I was diagnosed with RRMS in 1996 and about seven years ago my doctor took me off Avonex and I went on Gilenya. That didn’t work for me at all, I quickly worsened and now I have SPMS. My doctor doesn’t want me back on Avonex instead wants me on Ocrevus. I’m just not sure if this will work for SPMS.
Has anyone with Secondary Progressive MS... - My MSAA Community
Has anyone with Secondary Progressive MS been prescribed Ocrevus or is on it?
Hi! I'm 59y have had MS for around 12yrs and no changes in MRI X diagnosis 12 yrs ago. I was on betaseron briefly and copaxone X 2 yrs but because of minimal symptoms and unchanging MRIs, my neuro agreed I could stop all meds X 10 yrs ago. I was informally diagnosed SPMS. And Unfortunately, my symptoms have slowly increased. My neuro was not convinced I would benefit from Ocrevus. But recently I've had 2 ? Relapses that responded very well to steroid infusions and made me and the neuro wonder if maybe I still had active disease that could respond to Ocrevus. So I'm going to be starting Ocrevus in a few weeks...and I'm very hopeful it will slow further decline.

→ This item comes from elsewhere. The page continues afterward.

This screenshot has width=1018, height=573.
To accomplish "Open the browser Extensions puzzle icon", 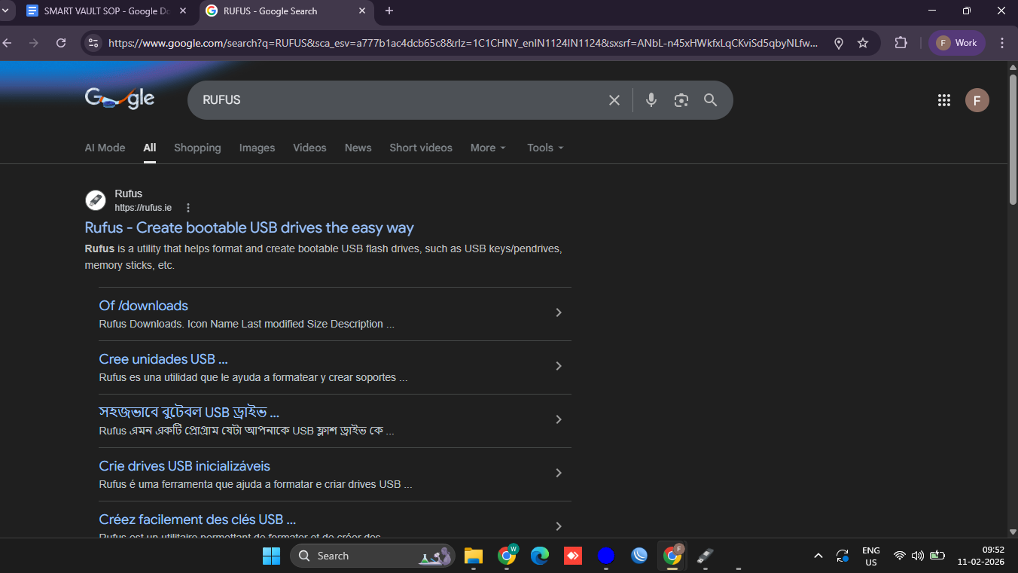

RR SP PP MS seem to be on a continuum with subtle differentiations. Ideally, MS is best treated by most DMTs that target inflammation, a key in RR. But some DMTs, Ocrevus is one, also benefit brain atrophy (SPMS). And we also know MRIs may not be sensitive enough yet to show the whole picture (activity in SPMS?)
Weigh your options, research the risk/benefits and best of luck 🌈
I'm in a similar position. Dx in 1996. Been on a host of meds. Recent MRI shows progression and new symptoms in May. I don't think anyone knows when we are officially SPMS. I have asked but haven't gotten a straight answer. Perhaps because I generally "look" good, fairly good neuro exam? I should be starting on O in a month or two? Waiting for a call from the O company.
I was diagnosed with PPMS in 2004 and started with Novantrone. I did one year(4 treatments). Somewhere along the line, one of my neurologists changed it to SPMS. I have been on Ocrevus for one year and told my current neurologist that I don't feel any better, maybe even weaker. I did my one year infusion and now the insurance company refused payment because I was not getting better. Now I am in an insurance battle. I pray this will work out for you 🙏.
I was diagnosed in 2013. I averaged an exacerbation every 3 to 4 months. Like you I have been on Copaxone, Avonex and Gilenya.
I started on Ocrevus 3 months ago with no known exacerbations but on MRI results I have had several lesions that have enlarged but at the time of the MRI nothing was active.
Ocreves is a modified chemotherapy and has shown great results in comparison with other DMT's.
With Ocrevus being chemo based it really wipes out your system of all your natural defenses. I have had a lingering bacterial infection since my second week after infusion. This does have the ability to cause PML but no cases have been reported as it has been with Tysabri.
This seems to be one of the most effective DMT's on the market. Having a cold for several months I feel is a fair trade off. It is definitely worth a try. Any med that slows progression is worth a try in my opinion.
I also have SPMS. I decided to try Ocrevus. If it works for RR and PP, why wouldn't it work for SP? I have had both half's, and am waiting for my 1st full dose. I have a friend who has felt results. She can move her toes, and fingers. She hasn't been able to do that for five years. She does have RR, but...who knows! I'm giving it a try, what can it hurt! You have to do what's best for you. Good luck with you're decision!
All MS is inflammatory, all MS involves accumulating brain damage. You are considered progressive once your neurological reserve depletes, preventing new pathways from compensating for accumulating nerve damage. MS can be very active or much slower and early or advanced. All MS patients should be treated to prevent further damage. The MS labels just serve to isolate different patients and were originally developed to qualify RRMS as an orphan disease and to guide clinical trial design. Now it is used to limit treatment options.